Ganz „untypisch Mann“ achtet er auf seine Träume, erkennt in ihnen mitunter die Stimme Gottes, das erfordert ein hohes Maß an Sensibilität. Von wegen „nicht wichtig“ – Josef ist neben Maria die wichtigste Bezugsperson im Leben Jesu.

Ich lerne von Josef, dass es überlebensnotwendig sein kann, auf meine Träume zu achten, und dass es sich lohnt, ein zweites oder drittes Mal hinzuschauen und zu hören, wenn etwas in meiner eigenen Ehe vor sich geht, das mir rätselhaft erscheint. Ich lerne, dass hinter der „spröden Schale“ des wortkargen Handwerkers ein großzügiger, sensibler und verantwortungsvoller Mensch stecken kann.

Das Kind

Natürlich ist Jesus nicht irgendein Kind – Gott macht sich auf den Weg, um uns gewissermaßen „von Mensch zu Mensch“ zu begegnen. Gott, der Schöpfer des Kosmos, bleibt nicht ein ferner und unnahbarer Gott, sondern kommt als Baby auf diese Welt, wie jeder andere Mensch auch. Dieser Gedanke allein ist schon völlig unfassbar. Welches Interesse sollte der Schöpfer des Kosmos an einer Beziehung zu uns kleinen, schwitzenden, egoistischen und selbstzerstörerischen Bewohnern eines kleinen Planeten eines Rand-Sonnensystems haben?

Ich denke, es ist die Liebe, die Gott diesen Weg führt, die Liebe zu diesem Geschöpf, das er einmal „zu seinem Ebenbild“ erschaffen hat. Nur wenn er selbst Mensch wird, kann er verstehen, warum sein Geschöpf so denkt, lebt und handelt, wie es der Mensch nun einmal tut. Nur wenn er am eigenen Leib die Gefährdungen, das Leid, die Freuden, die Versuchungen durchlebt hat, kann er uns verstehen, begleiten und erlösen.

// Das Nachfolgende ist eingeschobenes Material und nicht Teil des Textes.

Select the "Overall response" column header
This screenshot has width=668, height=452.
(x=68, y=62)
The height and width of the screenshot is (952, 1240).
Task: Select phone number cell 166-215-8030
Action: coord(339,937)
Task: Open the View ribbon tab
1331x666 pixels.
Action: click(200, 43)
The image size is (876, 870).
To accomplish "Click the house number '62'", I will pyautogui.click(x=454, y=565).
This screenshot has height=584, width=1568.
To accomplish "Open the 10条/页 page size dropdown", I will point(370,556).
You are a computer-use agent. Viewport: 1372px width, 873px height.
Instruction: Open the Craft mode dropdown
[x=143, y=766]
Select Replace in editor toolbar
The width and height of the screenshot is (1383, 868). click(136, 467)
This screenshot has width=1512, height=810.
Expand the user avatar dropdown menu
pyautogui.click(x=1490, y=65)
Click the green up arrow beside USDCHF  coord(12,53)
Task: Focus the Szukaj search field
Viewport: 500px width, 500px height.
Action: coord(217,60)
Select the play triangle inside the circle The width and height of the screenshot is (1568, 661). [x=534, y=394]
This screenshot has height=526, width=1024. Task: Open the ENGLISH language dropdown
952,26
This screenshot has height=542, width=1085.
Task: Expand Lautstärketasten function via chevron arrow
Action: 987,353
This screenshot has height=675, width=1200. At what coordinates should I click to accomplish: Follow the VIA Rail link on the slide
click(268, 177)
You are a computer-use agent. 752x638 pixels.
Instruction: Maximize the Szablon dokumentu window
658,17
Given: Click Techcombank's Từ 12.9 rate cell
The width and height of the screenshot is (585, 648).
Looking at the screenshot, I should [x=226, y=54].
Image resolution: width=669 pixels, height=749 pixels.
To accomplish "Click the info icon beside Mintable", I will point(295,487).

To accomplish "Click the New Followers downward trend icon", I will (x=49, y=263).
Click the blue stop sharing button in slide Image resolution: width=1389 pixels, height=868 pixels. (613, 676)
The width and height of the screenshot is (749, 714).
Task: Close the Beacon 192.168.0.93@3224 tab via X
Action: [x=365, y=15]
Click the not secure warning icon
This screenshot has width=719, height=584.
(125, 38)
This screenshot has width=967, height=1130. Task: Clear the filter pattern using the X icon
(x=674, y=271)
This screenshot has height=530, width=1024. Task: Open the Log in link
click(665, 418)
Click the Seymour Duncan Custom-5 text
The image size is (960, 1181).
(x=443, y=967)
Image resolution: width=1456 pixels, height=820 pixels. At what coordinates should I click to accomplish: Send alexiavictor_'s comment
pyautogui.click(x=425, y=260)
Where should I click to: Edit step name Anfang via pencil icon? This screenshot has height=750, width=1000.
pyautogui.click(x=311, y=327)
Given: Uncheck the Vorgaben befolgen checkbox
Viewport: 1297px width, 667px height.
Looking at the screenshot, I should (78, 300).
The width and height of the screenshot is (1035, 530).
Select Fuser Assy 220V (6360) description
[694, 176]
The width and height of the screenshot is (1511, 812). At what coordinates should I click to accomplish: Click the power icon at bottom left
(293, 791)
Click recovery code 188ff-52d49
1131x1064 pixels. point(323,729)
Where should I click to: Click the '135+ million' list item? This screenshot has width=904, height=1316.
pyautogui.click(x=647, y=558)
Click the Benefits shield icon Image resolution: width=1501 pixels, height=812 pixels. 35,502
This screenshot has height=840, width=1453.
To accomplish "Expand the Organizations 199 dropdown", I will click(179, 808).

Und all das geschieht und beginnt mit der Geburt. Man könnte sagen, Gott „gibt sich“ von Anfang an das volle Maß an Problemen, die man als Erdenneuling haben kann: Er kommt als kleines hilfloses Baby mitten in einer großen Volkszählung völlig improvisiert (in einem Stall) zur Welt. Als er die Geburt unter diesen medizinisch-hygienisch widrigen Umständen heil überstanden hat, muss er sich sofort auf die Flucht begeben, um nicht umgebracht zu werden. Ich lerne, nicht mehr neidvoll auf das Leben der Reichen und Schönen zu schielen, die scheinbar im goldenen Himmelbett geboren und in der samtroten Sänfte zu Grabe getragen werden. Ich lerne, meinen eigenen Lebensweg von Kindesbeinen an als ein Geschenk zu verstehen, das Gott für mich vorgesehen hat – weit über dem Wohlstandsniveau, das er sich selbst zugebilligt hat.

Die Hirten

Um Pfarrer oder Priester zu werden, um „hauptamtlich“ von Gott reden zu dürfen, muss man an einer Universität die drei alten Sprachen Latein, Griechisch und Hebräisch erlernen und ein langjähriges Studium absolvieren. Größer könnte der Kontrast zu den Menschen, die die Nachricht von der Ankunft Gottes als erste erhalten, kaum sein: die Hirten als erste menschliche Zeugen, als erste Anbeter des Gotteskindes sind die „Fortsetzung-auf-zwei-Beinen“ des Bildes vom Stall. Die Hirten hören die Botschaft, folgen der Botschaft und beten das Kind an. Wir Theologen lesen den biblischen Text, mitunter sogar im Urtext, zerlegen seine einzelnen Elemente nach den Regeln, die wir gelernt haben, übersehen dabei oftmals, dass zunächst einmal wir ganz persönlich gemeint sind, hören folglich auch keine Botschaft für uns selbst (wohl aber für andere), und mit der Anbetung stehen wir sowieso auf „Kriegsfuß“. Ich beziehe mich da ausdrücklich mit ein, denn ich merke, dass ich oftmals fast schon „blinde Flecken“ für die einfache und direkte Sprache Gottes in meinem Leben habe.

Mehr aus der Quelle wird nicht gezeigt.